Private investors are often unwilling to take on the risk of investing in early-stage drugs, while the cost of developing new drugs has risen. On top of that, red tape and the lack of proven criteria for new drug treatments in Europe mean that governments are often slower to adopt new medicines, drug companies say.
‘The costs of developing new interventions are soaring,’ said Dr Draghia-Akli. ‘We have been working in compartments with each of us incurring significant costs.’Dr Ruxandra Draghia-Akli, Director of the Health Directorate at the European Commission DG Research and Innovation.
For antibiotics, the situation is even trickier. Drug-resistant superbugs are increasingly prevalent in hospitals and nursing homes and kill thousands of people every year. However, the reward for a company that develops a new super-antibiotic would be slim: governments would prefer to keep such a weapon in reserve fearing that otherwise bacteria could also grow resistant to it.
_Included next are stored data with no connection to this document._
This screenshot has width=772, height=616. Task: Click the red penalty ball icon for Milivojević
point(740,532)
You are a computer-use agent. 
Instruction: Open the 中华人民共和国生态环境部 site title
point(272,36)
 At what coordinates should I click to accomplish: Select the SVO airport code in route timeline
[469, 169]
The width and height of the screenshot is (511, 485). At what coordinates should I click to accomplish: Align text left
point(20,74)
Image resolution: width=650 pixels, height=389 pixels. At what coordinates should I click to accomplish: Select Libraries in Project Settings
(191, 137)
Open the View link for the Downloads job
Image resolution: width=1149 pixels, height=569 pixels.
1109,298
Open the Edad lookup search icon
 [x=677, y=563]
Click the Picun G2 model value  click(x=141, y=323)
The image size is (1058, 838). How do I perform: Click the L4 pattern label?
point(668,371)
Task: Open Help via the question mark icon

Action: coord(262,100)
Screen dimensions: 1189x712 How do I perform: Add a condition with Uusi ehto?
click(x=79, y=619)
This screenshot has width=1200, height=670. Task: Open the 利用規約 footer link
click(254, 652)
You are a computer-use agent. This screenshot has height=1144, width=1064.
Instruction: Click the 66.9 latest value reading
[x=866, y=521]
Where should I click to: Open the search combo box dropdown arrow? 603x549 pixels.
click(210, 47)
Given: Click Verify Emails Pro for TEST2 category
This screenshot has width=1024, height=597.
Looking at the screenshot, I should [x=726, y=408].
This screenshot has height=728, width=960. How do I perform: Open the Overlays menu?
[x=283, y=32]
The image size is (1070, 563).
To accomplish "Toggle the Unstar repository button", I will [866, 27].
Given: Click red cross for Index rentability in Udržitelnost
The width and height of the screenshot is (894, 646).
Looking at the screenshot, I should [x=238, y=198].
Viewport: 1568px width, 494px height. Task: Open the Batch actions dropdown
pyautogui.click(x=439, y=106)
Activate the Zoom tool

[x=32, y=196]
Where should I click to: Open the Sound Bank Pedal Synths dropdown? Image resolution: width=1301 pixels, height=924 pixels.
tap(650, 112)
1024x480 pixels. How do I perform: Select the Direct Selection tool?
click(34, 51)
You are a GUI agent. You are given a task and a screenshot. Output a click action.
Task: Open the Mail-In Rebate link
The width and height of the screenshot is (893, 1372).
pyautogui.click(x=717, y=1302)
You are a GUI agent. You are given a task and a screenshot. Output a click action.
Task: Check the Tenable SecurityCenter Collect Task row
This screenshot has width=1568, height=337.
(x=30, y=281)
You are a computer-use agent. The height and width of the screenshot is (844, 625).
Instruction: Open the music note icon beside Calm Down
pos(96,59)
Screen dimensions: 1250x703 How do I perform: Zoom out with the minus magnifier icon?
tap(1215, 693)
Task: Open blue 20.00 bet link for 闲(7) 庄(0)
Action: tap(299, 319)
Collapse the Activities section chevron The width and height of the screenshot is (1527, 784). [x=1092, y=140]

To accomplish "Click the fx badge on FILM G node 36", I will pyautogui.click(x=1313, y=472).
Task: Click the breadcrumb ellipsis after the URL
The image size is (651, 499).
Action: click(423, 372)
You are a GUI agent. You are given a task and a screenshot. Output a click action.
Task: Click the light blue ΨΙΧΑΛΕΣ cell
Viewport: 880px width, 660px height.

‘We need to build bridges between academia and industry so we can focus on major unmet public health needs,’ said Michel Goldman, Executive Director of the Innovative Medicines Initiative.
While the major private sector partner in IMI is EFPIA, the initiative has built-in flexibility which leaves scope for the participation of other players such as the medical imaging or diagnostics industries.
There is also a significant involvement of small and medium-sized enterprises (SMEs). More than 20 % of the budget is earmarked for smaller firms, many of whom are attracted to IMI projects by the opportunity to work with larger companies.
Diabetes is one of a number of chronic diseases which is affecting growing numbers of Europeans, imposing a significant social and economic cost. It is the fifth leading cause of death worldwide, affecting around 336 million people around the globe, and that figure is expected to rise to 554 million by 2030.
People with so-called Type 1 diabetes have elevated blood sugar levels because the beta cells in the pancreas fail to produce enough insulin – a hormone which normally keeps blood sugar in check. The most common form of the disease, however, is Type 2 diabetes. In this case cells do produce insulin, but the body fails to use it properly.
Patients are at risk of serious complications including heart disease and stroke, as well as damage to the blood vessels, kidneys and eyes. There is currently no cure and treatment options are limited.
One of the biggest challenges that diabetes researchers have faced is the lack of a pancreatic beta cell line that could survive – and be studied – in the laboratory. Now the IMIDIA project, funded under the first IMI, is helping to unlock new avenues of research.
As part of the project, scientists from French SME Endocells have developed the long sought-after human pancreatic beta cell line that behaves in much the same way as beta cells in the body. This is seen as a genuine breakthrough for diabetes research and could pave the way for future therapies.
IMI also funds SUMMIT, a project focused on addressing the need for new treatments for complications of diabetes such as eye, kidney, and blood vessel problems. Separately, the DIRECT project is working to identify different varieties of diabetes so as to open the door to diabetes management based on personalised medicines.